Questo 3 maggio, lo sappiamo, è diverso da quelli che l’hanno preceduto. Cade in un momento particolarmente difficile, mai vissuto prima dalla nostra generazione, in piena emergenza per la pandemia generata dal Covid-19. Ciò non vuol dire, però, che la data odierna abbia un significato minore rispetto al passato o che l’importanza di quella pietra angolare in qualche modo venga meno. Al contrario.
Ne abbiamo continui esempi positivi, perché proprio di fronte all’emergenza sanitaria l’informazione libera e professionale si sta dimostrando decisiva per formare un’opinione pubblica consapevole: il giornalismo di qualità e le notizie verificate, affidabili e imparziali sono un prezioso incentivo ai comportamenti responsabili dei cittadini.
Ne abbiamo però purtroppo, del significato che questa giornata mantiene, anche esempi negativi, perché proprio la drammatica diffusione del Coronavirus ha fornito il pretesto in diverse realtà per colpire cronisti che con le loro inchieste rivelavano verità non gradite e per ottenere pieni poteri da utilizzare per mortificare diritti e libertà, a cominciare proprio da quella di stampa. Il caso più evidente è quello dell’Ungheria di Orbán, sul quale bene ha fatto “Articolo 21” a sollevare immediatamente allarme e proteste.
E d’altra parte non è da oggi, ma da ormai diversi anni, che i media anche in Europa sono oggetto di un numero crescente di inaccettabili attacchi. Daphne Caruana Galizia e Jàn Kuciak, assassinati mentre lavoravano ad inchieste su casi di corruzione e attività del crimine organizzato, sono il tragico simbolo di aggressioni a cronisti investigativi, di impunità diffusa per i colpevoli di atti intimidatori nei confronti dei giornalisti, di continue ingerenze e pressioni politiche ed economiche per limitare la normale e doverosa attività della stampa.
Altrettanto doverosa, di fronte a ciò, è la solidarietà di tutti, a cominciare dalle istituzioni. E però non basta. Chi, governando, ha la responsabilità di prendere decisioni, deve fare ogni sforzo per proteggere il diritto di espressione e garantire la sicurezza e la libertà dei giornalisti, che mai come in questo momento sono un presidio fondamentale per la tenuta delle istituzioni democratiche. Anche per rispondere al meglio ad una complessa e inevitabile crisi economica che, purtroppo lo sappiamo, avrà conseguenze sul piano sociale tanto più pesanti quanto più non si riuscirà a rispondere con uno spirito di unità e responsabilità, in nome dell’interesse comune.
La stampa libera e autorevole è e sarà un’arma decisiva, per sperare di vincere questa sfida. Il Governo ne è consapevole. Una delle ragioni per cui fin dall’inizio dell’emergenza abbiamo voluto evitare che le attività della filiera editoriale si fermassero è esattamente questa: assicurare il diritto costituzionale di informare e di essere informati.
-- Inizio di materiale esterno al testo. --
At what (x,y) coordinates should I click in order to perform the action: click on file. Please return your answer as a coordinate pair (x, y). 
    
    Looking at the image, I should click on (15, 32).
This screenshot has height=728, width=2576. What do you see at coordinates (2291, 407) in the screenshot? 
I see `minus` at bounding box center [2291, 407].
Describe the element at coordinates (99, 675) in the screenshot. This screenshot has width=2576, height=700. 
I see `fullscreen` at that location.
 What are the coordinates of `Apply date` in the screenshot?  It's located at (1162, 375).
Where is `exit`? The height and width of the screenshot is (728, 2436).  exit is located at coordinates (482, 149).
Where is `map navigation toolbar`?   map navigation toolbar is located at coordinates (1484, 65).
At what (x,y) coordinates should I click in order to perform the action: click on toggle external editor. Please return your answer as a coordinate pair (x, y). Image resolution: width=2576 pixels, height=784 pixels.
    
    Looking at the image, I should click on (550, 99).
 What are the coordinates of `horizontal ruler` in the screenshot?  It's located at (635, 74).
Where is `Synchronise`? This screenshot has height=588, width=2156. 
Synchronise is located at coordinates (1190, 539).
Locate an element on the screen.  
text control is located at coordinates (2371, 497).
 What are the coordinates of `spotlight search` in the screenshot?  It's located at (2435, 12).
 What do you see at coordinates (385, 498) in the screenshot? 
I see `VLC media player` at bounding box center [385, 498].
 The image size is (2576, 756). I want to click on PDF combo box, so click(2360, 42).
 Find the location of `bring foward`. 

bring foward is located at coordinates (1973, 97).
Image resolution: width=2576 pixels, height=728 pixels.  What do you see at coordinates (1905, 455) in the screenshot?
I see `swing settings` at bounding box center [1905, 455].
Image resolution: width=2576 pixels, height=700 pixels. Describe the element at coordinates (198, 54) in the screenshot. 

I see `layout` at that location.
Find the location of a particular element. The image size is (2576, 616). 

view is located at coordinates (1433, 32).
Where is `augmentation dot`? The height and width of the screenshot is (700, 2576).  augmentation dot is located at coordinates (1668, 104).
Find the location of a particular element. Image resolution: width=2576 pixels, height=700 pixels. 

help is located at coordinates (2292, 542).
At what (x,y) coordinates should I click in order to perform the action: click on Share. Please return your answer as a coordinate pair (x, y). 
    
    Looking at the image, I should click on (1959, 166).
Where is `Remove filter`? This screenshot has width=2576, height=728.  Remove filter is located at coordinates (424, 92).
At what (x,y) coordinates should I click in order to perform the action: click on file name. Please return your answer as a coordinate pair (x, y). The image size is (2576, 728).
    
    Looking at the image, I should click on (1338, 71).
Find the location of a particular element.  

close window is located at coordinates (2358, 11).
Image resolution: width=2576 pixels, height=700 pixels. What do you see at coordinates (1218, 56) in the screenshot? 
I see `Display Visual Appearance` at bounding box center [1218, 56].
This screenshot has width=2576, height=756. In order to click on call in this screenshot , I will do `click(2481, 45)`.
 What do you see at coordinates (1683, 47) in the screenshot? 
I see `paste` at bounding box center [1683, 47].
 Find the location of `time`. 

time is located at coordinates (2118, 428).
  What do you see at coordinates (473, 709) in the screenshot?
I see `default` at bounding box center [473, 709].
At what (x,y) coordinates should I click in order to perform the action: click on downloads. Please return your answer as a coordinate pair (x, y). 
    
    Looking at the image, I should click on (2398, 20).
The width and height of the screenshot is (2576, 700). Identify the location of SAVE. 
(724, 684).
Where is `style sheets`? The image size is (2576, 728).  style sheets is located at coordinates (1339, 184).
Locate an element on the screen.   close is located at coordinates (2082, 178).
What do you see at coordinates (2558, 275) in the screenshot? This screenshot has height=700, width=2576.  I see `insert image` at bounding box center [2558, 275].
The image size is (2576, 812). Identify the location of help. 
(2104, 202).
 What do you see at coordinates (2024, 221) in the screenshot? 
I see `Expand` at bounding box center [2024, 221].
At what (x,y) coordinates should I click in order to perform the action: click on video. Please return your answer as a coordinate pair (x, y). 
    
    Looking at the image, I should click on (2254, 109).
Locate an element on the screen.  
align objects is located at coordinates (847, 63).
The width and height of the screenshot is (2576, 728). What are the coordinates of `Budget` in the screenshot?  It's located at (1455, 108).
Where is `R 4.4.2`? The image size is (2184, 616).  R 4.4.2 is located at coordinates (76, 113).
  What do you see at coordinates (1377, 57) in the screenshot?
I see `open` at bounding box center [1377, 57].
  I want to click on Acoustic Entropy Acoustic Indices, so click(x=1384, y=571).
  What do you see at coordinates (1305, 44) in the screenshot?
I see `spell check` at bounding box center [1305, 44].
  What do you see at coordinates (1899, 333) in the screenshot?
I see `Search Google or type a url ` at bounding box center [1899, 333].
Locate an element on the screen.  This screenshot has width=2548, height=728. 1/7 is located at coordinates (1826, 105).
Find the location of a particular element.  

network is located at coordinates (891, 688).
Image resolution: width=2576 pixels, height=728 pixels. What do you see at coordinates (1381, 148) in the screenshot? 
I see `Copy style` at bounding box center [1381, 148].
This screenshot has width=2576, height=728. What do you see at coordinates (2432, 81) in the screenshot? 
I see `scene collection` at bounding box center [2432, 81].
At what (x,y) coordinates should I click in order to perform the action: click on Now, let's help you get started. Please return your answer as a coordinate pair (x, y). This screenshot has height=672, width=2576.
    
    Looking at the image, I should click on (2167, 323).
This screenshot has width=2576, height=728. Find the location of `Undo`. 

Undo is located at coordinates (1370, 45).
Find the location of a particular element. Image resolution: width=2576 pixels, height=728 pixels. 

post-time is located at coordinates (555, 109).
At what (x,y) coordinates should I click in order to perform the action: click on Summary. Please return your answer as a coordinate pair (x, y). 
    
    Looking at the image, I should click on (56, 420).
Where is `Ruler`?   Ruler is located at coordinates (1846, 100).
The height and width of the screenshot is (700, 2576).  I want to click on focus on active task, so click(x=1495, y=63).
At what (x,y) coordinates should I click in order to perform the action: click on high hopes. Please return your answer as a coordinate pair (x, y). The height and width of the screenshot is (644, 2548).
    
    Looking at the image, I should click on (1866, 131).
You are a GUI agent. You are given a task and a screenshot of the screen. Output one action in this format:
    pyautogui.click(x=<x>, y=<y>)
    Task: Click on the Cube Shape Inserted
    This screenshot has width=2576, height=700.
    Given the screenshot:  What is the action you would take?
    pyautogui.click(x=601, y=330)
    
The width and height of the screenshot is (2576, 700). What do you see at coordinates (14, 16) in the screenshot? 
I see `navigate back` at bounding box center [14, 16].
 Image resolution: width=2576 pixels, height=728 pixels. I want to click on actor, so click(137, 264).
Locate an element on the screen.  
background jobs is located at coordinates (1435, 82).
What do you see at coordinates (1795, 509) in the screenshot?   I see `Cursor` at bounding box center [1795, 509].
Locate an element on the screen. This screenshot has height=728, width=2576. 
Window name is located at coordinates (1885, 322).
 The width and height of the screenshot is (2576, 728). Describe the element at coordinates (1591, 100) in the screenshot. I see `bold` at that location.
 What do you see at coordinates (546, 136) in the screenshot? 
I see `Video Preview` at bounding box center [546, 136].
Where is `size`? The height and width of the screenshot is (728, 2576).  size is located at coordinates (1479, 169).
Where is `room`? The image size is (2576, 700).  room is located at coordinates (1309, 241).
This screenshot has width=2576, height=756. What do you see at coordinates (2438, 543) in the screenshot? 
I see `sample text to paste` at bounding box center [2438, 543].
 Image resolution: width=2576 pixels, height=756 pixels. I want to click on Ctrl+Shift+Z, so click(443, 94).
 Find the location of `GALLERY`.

Ed è evidente come le minacce alla libertà di stampa siano minacce proprio a questo diritto.
Ecco perché la riattivazione del Centro di coordinamento dell’attività di analisi e scambio di informazioni sul fenomeno degli atti intimidatori nei confronti dei giornalisti, per rafforzare la rete di protezione e le tutele per chi si trova a combattere in una prima linea ostile e pericolosa. Ed ecco anche il perché della decisione di istituire una Commissione per l’equo compenso: i giornalisti per far bene il proprio lavoro e per essere davvero liberi devono veder riconosciuti i propri diritti ed essere retribuiti come meritano.
Garantire la libertà e la forza dell’informazione è, a ben vedere, il senso di tutte le scelte fatte sin qui, che porteranno alla riforma complessiva del sistema “Editoria 5.0”.
Celebrare nel modo migliore questa giornata significa portare avanti un’azione concreta seguendo principi irrinunciabili: libertà dei giornalisti di informare, libertà dei cittadini di essere informati, libertà per chi ha scelto un mestiere che è una missione di svolgerlo senza il peso delle minacce o della precarietà, libertà di mettere la propria professionalità al servizio delle notizie e della comunità.
Ricordando sempre, per usare alcune parole di Jacques Prévert, che “quando la verità non è libera, la verità non è vera”.